MARL in Swarm Robotics

1.0 | Prelude

As part of a master’s class, specifically, “Research Methods for Intelligent Systems”, we were instructed to conduct a systematic literature review in pairs (M. Osmanovic & I. Paulsson). Ours was conducted on the topic of Multi-Agent Reinforcement Learning in Collaborative Swarm Robotics: A Systematic Literature Review. The full literature can be accessed and downloaded here: Systematic_Literature_Review.pdf. In contrast, this blog post will contain cherry-picked or paraphrased snippets. The structure of the SLR was inspired by Barbara Kitchenham, a British computer scientist and software engineer known for her research on systematic reviews in software engineering. Note that the term systematic emphasizes the reproducibility of the literature review, both in methodology and findings.

2.0 | Abstract

A systematic literature review (SLR) was con- ducted that investigates how multi-agent reinforcement learning (MARL)-based swarm robotic systems, and their extensions, contribute to improving collaboration and adaptability in search and rescue (SAR) missions. The utilization of swarm robotics within hazardous environments has the potential to reduce human exposure to danger. Recent research within the field has resulted in significant progress, however most research is conducted in simplified and static environments with small homogeneous swarms and single-stage objectives. For the review, twenty-four relevant articles from IEEE Xplore database were systematically gathered and analyzed. Identified key research gaps include the need for greater environmental fidelity, realistic communication constraints, and models that handle dynamic multi-objective tasks.

3.0 Introduction

Research Question

How do multi-agent reinforcement learning (MARL) swarm robotic systems, and their extensions, contribute to improving collaboration and adaptability in search and rescue missions?

4.0 | Method

The IEEE search query. The systematic literature review was limited to IEEE due to project timestrain constraints and may not have considered all relevant papers.

Inclusion and Exclusion Criteria

Inclusion Criteria

Peer-reviewed publication.
Written in English.
Published between:
- Start: September 27, 2007
- End: September 27, 2025
Focus of results: Must address improvements in at least one of the following:
4.1. Multi-agent search strategy
4.2. Multi-agent collaboration
4.3. Agent adaptability

Exclusion Criteria

Studies where the model does not use Reinforcement Learning (RL)
- (e.g., Evolutionary Computation, Game Theory, etc.)
Imitation learning based approaches.
Centralized task allocation methods.
Static centralized communication structures.
Foundational or elementary models or frameworks (i.e., lacking applied or novel methodological contributions).

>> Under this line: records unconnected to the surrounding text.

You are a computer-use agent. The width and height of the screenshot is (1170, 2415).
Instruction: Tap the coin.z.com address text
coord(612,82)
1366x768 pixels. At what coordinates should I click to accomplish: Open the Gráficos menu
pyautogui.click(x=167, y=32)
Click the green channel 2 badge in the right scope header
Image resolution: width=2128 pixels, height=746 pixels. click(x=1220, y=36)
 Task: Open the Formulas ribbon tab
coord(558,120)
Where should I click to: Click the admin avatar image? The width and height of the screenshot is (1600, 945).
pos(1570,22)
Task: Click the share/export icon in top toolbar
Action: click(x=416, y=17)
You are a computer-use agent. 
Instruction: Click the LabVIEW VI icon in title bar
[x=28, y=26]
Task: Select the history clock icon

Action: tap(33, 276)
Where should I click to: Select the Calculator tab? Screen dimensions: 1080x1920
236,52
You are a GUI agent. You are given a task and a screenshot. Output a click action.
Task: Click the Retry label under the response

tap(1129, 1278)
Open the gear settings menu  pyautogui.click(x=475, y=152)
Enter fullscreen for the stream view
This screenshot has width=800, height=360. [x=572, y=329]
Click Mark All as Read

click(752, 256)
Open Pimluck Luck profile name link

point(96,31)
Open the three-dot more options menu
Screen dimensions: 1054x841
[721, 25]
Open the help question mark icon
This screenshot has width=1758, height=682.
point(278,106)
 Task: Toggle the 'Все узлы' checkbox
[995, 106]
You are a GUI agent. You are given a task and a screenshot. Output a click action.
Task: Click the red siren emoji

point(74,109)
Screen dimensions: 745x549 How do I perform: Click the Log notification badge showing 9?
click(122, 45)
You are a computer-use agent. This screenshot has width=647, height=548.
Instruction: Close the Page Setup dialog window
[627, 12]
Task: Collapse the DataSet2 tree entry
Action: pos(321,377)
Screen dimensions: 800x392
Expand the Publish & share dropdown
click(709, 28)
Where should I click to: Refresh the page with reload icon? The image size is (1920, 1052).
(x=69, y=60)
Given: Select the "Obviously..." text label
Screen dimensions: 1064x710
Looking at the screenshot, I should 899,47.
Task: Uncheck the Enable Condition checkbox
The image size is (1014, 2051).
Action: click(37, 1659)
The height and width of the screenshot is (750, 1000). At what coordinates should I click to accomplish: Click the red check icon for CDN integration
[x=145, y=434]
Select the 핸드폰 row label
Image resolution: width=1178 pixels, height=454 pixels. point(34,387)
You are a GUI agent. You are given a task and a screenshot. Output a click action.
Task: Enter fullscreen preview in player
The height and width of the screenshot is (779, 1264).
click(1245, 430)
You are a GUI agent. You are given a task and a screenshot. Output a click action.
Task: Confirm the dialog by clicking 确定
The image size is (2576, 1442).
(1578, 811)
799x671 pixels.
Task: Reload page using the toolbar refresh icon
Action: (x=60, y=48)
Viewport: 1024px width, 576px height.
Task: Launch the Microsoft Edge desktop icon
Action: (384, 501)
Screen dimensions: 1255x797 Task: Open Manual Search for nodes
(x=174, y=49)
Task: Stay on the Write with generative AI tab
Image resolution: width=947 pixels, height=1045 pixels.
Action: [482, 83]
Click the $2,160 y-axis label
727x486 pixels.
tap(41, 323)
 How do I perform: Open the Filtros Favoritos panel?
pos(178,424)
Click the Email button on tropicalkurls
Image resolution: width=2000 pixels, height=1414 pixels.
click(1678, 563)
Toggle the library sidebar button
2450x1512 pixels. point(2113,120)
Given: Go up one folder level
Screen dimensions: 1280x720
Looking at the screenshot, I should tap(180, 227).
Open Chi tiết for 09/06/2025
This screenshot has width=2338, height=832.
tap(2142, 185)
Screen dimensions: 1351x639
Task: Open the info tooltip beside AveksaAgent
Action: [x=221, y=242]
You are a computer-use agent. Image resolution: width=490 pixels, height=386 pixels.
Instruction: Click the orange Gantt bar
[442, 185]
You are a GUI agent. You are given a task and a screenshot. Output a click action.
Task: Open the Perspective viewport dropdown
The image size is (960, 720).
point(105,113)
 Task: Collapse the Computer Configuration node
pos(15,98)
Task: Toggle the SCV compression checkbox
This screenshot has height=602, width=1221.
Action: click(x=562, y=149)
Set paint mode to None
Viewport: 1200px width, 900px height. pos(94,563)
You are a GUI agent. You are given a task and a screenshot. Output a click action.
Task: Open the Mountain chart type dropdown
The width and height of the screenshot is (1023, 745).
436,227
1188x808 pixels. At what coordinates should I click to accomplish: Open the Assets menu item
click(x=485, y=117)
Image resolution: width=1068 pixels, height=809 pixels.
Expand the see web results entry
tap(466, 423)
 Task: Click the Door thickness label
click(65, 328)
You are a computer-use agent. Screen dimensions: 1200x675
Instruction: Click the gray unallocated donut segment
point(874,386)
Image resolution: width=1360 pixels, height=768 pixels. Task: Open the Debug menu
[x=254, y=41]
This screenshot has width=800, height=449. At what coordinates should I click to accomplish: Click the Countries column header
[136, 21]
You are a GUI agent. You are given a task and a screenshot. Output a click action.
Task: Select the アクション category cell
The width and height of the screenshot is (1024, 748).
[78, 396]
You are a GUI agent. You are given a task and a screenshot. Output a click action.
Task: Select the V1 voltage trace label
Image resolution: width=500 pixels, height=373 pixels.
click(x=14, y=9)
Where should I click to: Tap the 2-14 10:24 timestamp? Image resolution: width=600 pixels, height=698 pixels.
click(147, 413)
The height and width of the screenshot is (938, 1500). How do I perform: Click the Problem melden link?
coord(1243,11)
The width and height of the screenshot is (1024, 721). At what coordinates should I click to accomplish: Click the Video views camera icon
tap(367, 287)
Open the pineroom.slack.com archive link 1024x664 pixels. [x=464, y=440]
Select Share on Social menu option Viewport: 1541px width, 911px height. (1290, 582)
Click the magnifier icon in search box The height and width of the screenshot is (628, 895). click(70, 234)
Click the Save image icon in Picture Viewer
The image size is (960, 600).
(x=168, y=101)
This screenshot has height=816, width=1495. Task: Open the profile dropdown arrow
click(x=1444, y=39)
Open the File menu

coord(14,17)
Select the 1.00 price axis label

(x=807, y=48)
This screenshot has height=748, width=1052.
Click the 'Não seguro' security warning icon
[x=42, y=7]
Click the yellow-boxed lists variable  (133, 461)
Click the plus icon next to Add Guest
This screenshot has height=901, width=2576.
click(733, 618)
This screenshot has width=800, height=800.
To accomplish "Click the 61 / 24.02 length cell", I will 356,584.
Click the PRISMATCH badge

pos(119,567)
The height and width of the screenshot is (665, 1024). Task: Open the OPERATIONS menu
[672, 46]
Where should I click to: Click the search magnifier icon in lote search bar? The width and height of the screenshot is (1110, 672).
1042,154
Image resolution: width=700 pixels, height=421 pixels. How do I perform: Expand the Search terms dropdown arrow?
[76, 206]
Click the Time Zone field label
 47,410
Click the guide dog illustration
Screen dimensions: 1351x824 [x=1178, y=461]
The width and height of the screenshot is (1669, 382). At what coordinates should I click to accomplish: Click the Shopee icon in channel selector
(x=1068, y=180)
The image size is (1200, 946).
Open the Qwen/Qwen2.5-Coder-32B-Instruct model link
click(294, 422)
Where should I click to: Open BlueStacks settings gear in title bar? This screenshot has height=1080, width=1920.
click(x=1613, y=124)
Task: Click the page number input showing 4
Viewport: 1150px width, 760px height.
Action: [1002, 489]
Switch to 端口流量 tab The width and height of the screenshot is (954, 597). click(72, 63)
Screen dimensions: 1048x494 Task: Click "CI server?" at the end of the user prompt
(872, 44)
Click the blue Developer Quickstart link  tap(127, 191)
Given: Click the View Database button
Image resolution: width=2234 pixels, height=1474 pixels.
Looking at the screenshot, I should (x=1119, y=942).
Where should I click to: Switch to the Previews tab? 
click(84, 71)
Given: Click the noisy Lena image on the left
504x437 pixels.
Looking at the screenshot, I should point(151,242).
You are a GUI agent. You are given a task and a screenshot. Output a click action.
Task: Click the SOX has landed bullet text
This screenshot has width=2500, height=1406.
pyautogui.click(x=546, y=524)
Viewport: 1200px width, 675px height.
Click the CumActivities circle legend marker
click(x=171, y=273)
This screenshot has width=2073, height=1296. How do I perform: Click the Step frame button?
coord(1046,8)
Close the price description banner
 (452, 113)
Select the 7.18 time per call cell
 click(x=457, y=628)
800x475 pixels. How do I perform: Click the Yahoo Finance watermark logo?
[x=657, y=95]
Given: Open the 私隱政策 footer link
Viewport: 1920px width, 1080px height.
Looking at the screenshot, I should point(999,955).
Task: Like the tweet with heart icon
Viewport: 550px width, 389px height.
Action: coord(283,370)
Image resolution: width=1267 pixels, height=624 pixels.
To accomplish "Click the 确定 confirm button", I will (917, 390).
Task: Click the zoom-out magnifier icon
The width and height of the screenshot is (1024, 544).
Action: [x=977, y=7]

Cohens Kappa was used as a criterium to assess the inclusion and inclusion criteria. All gathered articles were first screened based on title and abstract only. Subsequently, the articles which were agreed upon to include or disagreed about whether or not to include were took part in the second screening stage. During the second screening stage, the full texts were analyzed. A high Kappa value was yielded.

Thereafter, the quality of each article was independently assessed by both authors using eight criteria:
(1) clarity of the problem formulation,
(2) environment fidelity,
(3) suitability of evaluation metrics,
(4) inclusion of baselines and/or ablations,
(5) statistical robustness (e.g., were experiments performed more than once?),
(6) generalization of results (i.e., diversity of environmental conditions),
(7) reproducibility (availability of code, data, configurations, etc.), and
(8) explicit discussion of threats to validity (internal and/or external).
As before, Cohen’s Kappa was calculated for each criterion (with 95% confidence intervals), and agreement was very high.

5.0 | Findings

Although reinforcement learning has contributed substantially to swarm robotics, most existing studies still evaluate their methods in environments that are nearly static. This is at odds with physical reality, which is intrinsically uncertain and constantly changing. Consequently, the adaptive capabilities of current MARL systems in dynamic swarm-robotic scenarios remain questionable.

Another key limitation concerns the widespread focus on single-objective optimization. Real-world swarm-robotic applications, however, often involve multi-stage tasks with multiple, sometimes competing objectives. Addressing such complexity would require MARL models that can simultaneously handle both multi-stage and multi-objective dynamics. Yet, only a few studies explore either dimension individually, and none integrate both.

Adaptability is also closely tied to communication. Yet, most studies do not impose realistic communication constraints on their agents. Given that communication in real systems is often unreliable or bandwidth-limited, MARL methods capable of handling such dynamic constraints are essential.

Another underexplored aspect is uncertainty itself. Very few works employ Bayesian techniques to quantify uncertainty within agents’ internal representations. Frameworks such as Karl Friston’s Free Energy Principle offer promising avenues for uncertainty-aware decision-making but remain largely absent from current MARL-for-swarm-robotics research.

For MARL approaches to genuinely support utility maximization in real-world swarm robotics, it is therefore crucial that future simulation environments reflect the uncertainties and dynamics characteristic of physical systems. At the same time, simulations alone cannot fully capture this complexity. To strengthen external validity, real-world experimentation must complement in silico studies.